I don't think that there is. I think that you have to go through enough bad situations that you know what works for you and what doesn't. I also think that part of the road to expert is developing your own difficult airway algorithm rather than using someone else's. At some point you realize that some step in your pathway has never worked for you but you have had good success with another step so you move that step up and the other down.
 
I think a uniform algorithm is helpful to have everyone on the same page. The tools used to implement the algorithm is what each person should individualize. Obviously I'm going to have better and more expensive toys ($7,000 Glidescope or $15,000 fiberoptic) in my algorithm than the paramedic at Grady.
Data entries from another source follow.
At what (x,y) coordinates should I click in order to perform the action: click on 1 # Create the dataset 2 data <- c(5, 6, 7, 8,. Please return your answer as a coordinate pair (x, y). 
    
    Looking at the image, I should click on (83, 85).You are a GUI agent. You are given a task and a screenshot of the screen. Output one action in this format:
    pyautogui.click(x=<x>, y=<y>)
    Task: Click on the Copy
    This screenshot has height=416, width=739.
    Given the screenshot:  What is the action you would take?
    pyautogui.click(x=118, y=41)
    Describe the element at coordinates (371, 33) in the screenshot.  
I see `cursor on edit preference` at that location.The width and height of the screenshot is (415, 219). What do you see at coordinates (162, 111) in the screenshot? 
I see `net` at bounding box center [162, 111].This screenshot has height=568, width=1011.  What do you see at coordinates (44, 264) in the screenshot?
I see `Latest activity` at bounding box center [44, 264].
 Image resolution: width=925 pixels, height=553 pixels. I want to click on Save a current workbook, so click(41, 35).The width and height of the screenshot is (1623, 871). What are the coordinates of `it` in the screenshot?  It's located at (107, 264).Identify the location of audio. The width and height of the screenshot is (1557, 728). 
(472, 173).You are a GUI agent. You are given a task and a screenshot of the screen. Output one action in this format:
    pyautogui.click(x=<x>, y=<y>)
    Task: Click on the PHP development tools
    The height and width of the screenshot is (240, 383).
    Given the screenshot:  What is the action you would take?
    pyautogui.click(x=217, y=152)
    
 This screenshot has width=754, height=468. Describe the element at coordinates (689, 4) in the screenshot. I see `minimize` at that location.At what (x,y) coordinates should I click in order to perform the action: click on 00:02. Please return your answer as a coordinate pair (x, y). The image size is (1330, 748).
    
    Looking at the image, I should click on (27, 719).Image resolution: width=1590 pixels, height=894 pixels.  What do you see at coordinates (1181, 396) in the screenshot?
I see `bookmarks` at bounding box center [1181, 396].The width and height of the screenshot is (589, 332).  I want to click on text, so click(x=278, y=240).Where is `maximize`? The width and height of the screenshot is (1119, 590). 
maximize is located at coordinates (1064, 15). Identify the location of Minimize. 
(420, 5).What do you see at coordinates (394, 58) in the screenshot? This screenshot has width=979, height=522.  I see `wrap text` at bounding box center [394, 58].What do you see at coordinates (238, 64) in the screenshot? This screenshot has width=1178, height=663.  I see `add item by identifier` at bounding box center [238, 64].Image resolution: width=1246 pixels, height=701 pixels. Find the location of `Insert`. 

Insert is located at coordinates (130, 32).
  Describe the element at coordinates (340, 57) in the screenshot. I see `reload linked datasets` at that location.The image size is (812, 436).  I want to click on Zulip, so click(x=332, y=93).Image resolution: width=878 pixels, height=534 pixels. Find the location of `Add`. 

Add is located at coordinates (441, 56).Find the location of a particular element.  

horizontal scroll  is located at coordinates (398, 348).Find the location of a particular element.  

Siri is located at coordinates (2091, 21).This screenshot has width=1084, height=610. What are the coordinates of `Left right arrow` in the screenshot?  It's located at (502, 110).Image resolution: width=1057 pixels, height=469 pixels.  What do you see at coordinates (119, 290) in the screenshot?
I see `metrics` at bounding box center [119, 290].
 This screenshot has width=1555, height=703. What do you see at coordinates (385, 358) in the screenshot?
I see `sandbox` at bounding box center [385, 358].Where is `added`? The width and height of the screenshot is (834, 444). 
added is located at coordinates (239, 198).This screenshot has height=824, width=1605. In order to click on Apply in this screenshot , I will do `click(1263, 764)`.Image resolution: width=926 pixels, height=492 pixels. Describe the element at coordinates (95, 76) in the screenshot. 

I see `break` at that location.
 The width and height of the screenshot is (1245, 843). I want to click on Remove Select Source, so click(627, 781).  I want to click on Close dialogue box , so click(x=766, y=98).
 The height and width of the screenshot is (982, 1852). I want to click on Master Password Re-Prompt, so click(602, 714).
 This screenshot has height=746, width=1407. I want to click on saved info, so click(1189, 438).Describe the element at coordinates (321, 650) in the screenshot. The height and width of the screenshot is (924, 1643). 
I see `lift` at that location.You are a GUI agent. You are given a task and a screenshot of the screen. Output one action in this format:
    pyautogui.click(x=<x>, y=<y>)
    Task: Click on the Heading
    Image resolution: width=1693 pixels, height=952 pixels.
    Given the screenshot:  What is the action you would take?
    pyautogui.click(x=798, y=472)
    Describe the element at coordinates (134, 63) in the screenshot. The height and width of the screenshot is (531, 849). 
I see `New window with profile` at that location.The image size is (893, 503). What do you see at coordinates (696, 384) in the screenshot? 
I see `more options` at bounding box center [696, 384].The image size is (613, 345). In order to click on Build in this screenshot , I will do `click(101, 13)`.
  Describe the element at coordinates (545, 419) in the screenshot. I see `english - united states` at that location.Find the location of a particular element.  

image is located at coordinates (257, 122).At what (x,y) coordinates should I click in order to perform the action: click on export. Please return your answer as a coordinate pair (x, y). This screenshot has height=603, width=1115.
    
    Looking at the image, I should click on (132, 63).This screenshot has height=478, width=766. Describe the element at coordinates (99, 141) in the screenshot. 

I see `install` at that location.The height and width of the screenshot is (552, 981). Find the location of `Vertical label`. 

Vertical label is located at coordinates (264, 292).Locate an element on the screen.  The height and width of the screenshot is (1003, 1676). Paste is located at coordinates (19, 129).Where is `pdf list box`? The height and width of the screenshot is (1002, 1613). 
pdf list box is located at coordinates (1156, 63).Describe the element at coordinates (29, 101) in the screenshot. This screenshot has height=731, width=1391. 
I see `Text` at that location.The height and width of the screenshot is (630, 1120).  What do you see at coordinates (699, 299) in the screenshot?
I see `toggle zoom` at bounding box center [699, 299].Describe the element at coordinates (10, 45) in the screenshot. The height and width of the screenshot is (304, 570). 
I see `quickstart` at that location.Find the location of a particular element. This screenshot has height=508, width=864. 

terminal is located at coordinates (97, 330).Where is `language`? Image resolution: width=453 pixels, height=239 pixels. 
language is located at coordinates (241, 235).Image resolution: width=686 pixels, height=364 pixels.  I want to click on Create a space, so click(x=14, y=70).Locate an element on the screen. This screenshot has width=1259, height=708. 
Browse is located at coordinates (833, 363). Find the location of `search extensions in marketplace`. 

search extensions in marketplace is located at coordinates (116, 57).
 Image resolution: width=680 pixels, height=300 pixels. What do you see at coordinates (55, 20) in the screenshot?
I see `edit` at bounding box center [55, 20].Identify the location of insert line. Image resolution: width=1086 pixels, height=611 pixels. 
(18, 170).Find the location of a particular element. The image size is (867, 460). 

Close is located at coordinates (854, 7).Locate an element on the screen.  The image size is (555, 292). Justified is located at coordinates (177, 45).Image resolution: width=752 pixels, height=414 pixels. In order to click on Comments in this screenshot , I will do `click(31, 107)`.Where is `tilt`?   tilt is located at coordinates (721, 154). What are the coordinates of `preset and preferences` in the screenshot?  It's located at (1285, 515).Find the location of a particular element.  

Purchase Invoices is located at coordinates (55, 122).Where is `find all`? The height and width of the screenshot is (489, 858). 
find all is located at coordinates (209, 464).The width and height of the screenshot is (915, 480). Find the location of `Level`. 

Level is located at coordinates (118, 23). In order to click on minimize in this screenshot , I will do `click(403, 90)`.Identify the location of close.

It was only after about 500 intubations that I realized I had the confidence to tackle any airway (and by tackle I include involving surgeons without an attempt). Happened in the ED when they called us down to help a 400 pounder.
 
I don't think that there is. I think that you have to go through enough bad situations that you know what works for you and what doesn't. I also think that part of the road to expert is developing your own difficult airway algorithm rather than using someone else's. At some point you realize that some step in your pathway has never worked for you but you have had good success with another step so you move that step up and the other down.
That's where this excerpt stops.